In the calibration process, the difference between particular information criteria values becomes larger with an increasing number of parameters. The most penalizing criterion is the BIC followed by AICc and AIC. At the same time, the overall model fit with observation improves. Within prediction performance, a near constant accuracy of the V2, V3, and V4 models was recorded. This can be an indication of unproper K zonation, which does not represent the real K distribution with a near-constant structural error effect.
4. Discussion
Larger numbers of zones may lead to a better calibration fit with observation, but too many zones may lead to poor parameter estimation [
32]. This also corresponds to the claim of [
33] that no matter which regularization methodology is employed (e.g. zonation), the inevitable consequence of its use is a loss of detail in the calibrated field. This, in turn, can lead to erroneous predictions made by a model that is ‘‘well-calibrated’’. Additionally, the “unknown unknowns” in addition to the “known unknowns” always exist, which deteriorate the prediction accuracy [
34]. Ref. [
35], seeking different model conceptualizations within the Generalized Likelihood Uncertainty Estimation—Bayesian Model Averaging methods (GLUE—MBA), considered any spatial distribution (zonation) of a hydraulic conductivity field obtained through proper calibration as a valid representation of the K field. Since modelers usually know almost nothing about the exact distribution of K, this approach can then be assumed relevant. Ref. [
36] claimed that with the increase in extrapolation, conceptual uncertainty also increases. The author of [
37] in [
38] demonstrated that the values estimated for lumped parameters can only be interpreted as the outcomes of a user-specified averaging process of pertinent system properties. The lumping of parameters (e.g., replacement of a continuous property field by a small number of zones of piecewise properties) introduces a structural error [
38]. From the K-zonation point of view, the more K zones, the closer the resemblance to a continuum and a better calibration and prediction accuracy can be expected. In the current study, the overall calibration fit and real prediction accuracy are consistent with this conclusion.
The imperfection in the presented models may also be due to the temporal structure (measurement frequency) of the observation data and boundary condition data with average values for the calibration period, as well as the various frequencies of GW head measurement for various parts of the model area and lack of detailed information in the RCH and EVT distribution. Moreover, the spatial distribution of head observation points is far from uniform.
In [
13], where the horizontal K was zonally calibrated, the information criterion BIC selected the simplest scenario as the best. This result also corresponds with our results. Ref. [
14] found that the values of the AICc, BIC, and GCV statistics suggest that only the homogeneous model is clearly inferior, revealing that variations in K are important. Ref. [
15] performed zonal calibration of K in which the most complex scenario had the best fit to observation data in the calibration stage. The AIC, AICc, and BIC criteria selected the simplest model as the most probable. These results also correspond with our findings.

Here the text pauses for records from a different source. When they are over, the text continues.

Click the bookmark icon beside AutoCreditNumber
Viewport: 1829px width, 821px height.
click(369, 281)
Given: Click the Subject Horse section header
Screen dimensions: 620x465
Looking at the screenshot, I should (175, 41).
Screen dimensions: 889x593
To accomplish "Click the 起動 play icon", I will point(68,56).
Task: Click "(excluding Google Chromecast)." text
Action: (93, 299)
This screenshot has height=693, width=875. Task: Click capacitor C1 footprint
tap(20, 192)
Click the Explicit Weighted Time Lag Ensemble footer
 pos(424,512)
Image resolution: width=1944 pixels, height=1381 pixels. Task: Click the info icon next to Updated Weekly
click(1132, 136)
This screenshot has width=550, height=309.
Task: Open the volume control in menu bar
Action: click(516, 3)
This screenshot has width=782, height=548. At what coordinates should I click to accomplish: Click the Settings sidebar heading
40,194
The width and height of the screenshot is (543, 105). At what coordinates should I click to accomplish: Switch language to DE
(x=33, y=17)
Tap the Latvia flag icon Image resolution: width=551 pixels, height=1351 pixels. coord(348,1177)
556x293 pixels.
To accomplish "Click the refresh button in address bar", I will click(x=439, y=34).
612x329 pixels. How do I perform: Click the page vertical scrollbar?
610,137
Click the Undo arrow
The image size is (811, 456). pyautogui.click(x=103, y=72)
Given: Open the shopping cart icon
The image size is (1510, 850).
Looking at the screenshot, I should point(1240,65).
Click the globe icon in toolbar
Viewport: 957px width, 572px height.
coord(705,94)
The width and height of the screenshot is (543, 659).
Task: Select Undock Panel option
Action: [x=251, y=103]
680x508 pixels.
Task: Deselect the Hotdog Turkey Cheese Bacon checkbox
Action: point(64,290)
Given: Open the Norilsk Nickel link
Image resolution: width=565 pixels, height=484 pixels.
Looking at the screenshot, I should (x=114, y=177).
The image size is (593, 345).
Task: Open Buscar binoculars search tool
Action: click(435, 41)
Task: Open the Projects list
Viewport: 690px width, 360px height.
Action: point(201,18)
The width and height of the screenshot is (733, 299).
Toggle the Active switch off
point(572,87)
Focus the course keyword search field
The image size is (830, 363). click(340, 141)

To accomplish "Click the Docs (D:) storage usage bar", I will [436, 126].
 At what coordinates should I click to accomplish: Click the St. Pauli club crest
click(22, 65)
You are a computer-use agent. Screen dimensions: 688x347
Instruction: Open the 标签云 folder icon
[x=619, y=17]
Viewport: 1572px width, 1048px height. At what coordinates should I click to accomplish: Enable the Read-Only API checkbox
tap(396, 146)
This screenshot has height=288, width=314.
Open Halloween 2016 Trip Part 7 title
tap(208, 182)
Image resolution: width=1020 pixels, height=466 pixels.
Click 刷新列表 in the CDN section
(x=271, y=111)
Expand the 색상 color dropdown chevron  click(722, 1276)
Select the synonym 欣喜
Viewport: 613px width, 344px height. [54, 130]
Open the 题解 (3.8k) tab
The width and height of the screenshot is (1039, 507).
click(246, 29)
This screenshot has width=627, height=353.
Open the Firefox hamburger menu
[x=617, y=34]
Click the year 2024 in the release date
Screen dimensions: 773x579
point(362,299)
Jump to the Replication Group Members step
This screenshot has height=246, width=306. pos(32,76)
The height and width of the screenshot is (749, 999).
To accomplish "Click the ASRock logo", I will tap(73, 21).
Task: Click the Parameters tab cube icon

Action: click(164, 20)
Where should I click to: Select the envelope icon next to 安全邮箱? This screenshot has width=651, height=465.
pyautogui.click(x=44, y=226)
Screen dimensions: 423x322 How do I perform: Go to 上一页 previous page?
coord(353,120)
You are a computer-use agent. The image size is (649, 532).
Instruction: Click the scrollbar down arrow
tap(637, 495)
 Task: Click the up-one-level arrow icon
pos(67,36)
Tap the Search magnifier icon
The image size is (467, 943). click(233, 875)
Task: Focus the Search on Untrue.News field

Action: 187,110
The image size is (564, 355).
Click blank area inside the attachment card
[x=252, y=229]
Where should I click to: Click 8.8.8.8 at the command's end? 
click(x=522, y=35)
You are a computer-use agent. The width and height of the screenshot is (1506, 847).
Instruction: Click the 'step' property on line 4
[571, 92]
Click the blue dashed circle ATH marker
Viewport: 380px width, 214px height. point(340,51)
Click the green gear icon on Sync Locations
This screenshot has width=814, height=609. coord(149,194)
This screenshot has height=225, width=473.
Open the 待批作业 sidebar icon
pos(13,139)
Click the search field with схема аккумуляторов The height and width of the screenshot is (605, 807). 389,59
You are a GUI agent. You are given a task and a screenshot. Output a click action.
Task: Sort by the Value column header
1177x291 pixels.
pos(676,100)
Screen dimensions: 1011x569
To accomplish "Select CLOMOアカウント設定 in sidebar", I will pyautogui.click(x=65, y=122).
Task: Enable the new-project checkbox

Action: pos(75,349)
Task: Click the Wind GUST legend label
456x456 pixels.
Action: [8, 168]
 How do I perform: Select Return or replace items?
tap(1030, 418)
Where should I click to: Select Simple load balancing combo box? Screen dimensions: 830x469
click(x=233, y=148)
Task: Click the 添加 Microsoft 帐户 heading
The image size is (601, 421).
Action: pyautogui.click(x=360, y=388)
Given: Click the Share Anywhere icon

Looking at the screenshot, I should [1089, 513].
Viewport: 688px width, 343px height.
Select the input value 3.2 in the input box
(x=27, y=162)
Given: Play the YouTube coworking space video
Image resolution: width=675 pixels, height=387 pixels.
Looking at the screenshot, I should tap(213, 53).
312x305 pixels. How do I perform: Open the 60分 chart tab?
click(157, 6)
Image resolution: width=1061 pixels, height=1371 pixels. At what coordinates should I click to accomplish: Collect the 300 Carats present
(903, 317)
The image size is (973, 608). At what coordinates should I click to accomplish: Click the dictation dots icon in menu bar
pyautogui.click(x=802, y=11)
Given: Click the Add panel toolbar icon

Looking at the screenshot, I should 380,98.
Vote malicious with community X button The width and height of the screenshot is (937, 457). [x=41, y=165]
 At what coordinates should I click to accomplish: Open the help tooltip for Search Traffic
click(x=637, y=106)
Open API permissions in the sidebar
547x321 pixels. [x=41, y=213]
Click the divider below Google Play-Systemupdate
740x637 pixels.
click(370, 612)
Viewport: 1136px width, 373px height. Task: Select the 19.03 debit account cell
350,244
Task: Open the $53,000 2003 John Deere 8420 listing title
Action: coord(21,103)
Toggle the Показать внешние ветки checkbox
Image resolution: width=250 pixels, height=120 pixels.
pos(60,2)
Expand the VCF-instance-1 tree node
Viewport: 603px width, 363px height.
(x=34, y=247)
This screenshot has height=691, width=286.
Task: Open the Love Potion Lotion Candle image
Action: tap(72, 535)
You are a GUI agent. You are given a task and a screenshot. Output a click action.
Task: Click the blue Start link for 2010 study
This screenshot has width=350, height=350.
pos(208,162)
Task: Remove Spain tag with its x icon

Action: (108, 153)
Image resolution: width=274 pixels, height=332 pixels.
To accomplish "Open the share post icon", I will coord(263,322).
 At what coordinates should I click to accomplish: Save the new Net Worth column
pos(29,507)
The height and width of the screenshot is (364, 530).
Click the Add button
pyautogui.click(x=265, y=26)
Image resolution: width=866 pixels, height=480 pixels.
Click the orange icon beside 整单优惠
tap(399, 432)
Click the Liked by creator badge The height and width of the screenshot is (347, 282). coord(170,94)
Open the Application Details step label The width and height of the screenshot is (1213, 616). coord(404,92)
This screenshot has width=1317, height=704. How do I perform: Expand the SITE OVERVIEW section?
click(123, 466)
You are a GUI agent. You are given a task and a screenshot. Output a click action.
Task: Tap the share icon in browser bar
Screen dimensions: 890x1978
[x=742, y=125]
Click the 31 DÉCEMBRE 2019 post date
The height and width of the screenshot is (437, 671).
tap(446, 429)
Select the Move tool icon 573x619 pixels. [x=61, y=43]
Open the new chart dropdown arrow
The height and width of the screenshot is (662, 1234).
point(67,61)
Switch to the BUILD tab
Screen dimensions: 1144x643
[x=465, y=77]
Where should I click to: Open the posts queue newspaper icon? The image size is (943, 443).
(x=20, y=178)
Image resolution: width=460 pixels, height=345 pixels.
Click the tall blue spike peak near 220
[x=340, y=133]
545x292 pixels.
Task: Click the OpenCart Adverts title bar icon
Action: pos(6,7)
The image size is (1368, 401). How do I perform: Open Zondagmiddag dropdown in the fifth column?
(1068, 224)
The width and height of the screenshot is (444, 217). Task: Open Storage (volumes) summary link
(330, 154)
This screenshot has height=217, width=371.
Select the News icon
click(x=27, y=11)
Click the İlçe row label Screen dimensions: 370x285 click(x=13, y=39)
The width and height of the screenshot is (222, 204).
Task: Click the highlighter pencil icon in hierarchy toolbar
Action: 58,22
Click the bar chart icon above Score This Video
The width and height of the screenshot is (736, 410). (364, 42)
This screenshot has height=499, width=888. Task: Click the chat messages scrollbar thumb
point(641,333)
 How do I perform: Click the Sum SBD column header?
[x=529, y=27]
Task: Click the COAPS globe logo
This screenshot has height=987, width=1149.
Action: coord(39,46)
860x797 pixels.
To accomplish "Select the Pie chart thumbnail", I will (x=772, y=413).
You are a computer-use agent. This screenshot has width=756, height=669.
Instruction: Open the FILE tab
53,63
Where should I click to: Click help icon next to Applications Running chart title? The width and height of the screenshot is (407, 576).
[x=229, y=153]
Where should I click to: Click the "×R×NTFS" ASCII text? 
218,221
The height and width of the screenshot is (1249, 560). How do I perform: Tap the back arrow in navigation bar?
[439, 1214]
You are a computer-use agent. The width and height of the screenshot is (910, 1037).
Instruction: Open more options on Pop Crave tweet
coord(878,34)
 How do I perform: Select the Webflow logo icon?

The simplest scenario in the presented work can be considered (based on the post-audit of prediction accuracy results) as the oversimplification example. This statement is similar to the conclusion of [
20] that neither very simple nor very complex models are likely to provide the most accurate predictions. However, no increased level of complexity that leads to worse prediction accuracy was found in the presented work. Starting from the V2 variant stage, the build-up of more complex models (V3, V4) resulted in a better fit in calibration but, at the same time, to almost zero improvement in prediction accuracy; thus, from a practical point of view, it can be seen as a meaningless effort.
The principal contribution of the presented study is the given picture of the parametrization influence on calibration fit and on the real prediction accuracy of the models at the study site. Since the hydrogeological measurements have been continually performed at this site for decades, the presented procedure of model prediction accuracy assessment can be repeated for various calibration and prediction time periods to verify or widen the presented results and to obtain more general views. The broader or more specifically focused investigation findings can lead to savings in parametrization efforts within new models and to better future optimization. Especially interesting would be the comparison of the resulting catchment areas of the pumping wells or the whole GWHP system between individual model scenarios and the field measurements. These analyses are crucial for predicting the impact of possible changes (for example, new pumping wells or different pumping rates at existing wells) in GWHP system operation with the resulting system optimization.
5. Conclusions
In this study performed at the Slovnaft site close to Bratislava in southwestern Slovakia contaminated by petroleum products, the calibration fit and prediction accuracy of four model variants with gradually increasing parametrization from the V1 to V4 models were evaluated in the post-audit procedure. The principal factor considered in parametrization was the complexity of K zonation.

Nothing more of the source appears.